M.S. Ed. (Master of Education)

Legacy Department

Department of Leadership and Educational Policy Studies


Language and languages--Study and teaching--Ukraine--History; Language policy--Ukraine--History; Nationalism--Ukraine--History


This thesis is an historical analysis of the development of language education in Ukraine. It is designed to show the significance of language in the development of a new national identity. Ukraine was deprived of sovereignty for centuries. In different periods of history, it was partitioned among foreign countries and its people were subjected to foreign economic, political, cultural, and language influences. In the nineteenth century, Ukraine was under Polish, Austro- Hungarian, and Russian rule and was subjected to Polonization, Russification, and Magyarization. The Russian government did not even recognize Ukrainians as a distinct nationality. Between the World Wars, the country was partitioned among Czechoslovakia, Poland, Rumania, and the USSR. Bukovyna, under the Rumanian rule, was subjected to the Rumanianization policy of the educational system. The Polonization of Galicia was almost complete before World War II. Only seven percent of Ukrainian children attended native schools. Soviet Ukraine saw the rise and fall of a Ukrainianization policy. In the 1930s, Stalin used Russification to control the people of the Soviet empire.

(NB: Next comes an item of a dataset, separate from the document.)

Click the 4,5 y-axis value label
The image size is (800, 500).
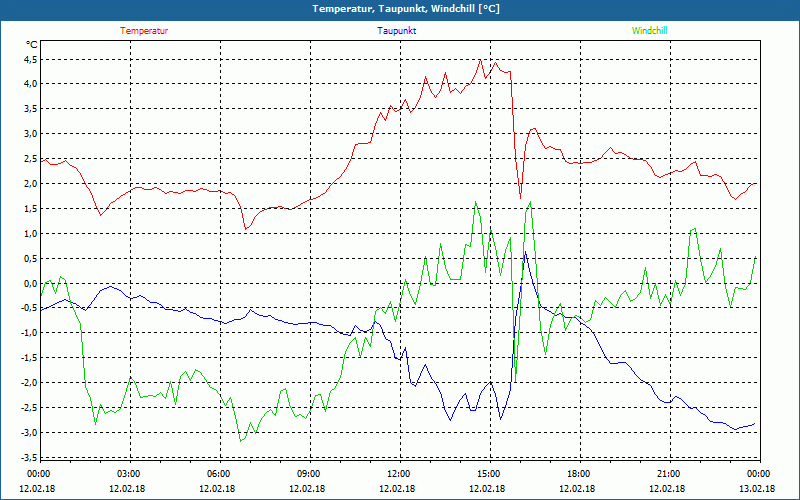click(30, 59)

In the 1980s, Russian was the dominant language of instruction, particularly in Eastern Ukraine and in all urban centers. The goal of such a Russification policy was the creation of a new union of "soviet people." Not surprisingly, Ukraine became an independent state without a modem nation or a unified political community within its borders. The creation of a modem nation and national identity is of critical importance for Ukraine. Language is perceived as an important determinant of cultural cohesiveness and loyalty to the newly independent state. At the same time, however, militant demands for language exclusivity can only lead to divisiveness and strife. This thesis provides an in-depth analysis of the development of language-education policy during different periods of Ukraine’s history, emphasizing the importance of the national language in the development of a new Ukrainian nation and identity, and drawing attention to the issue of minority rights.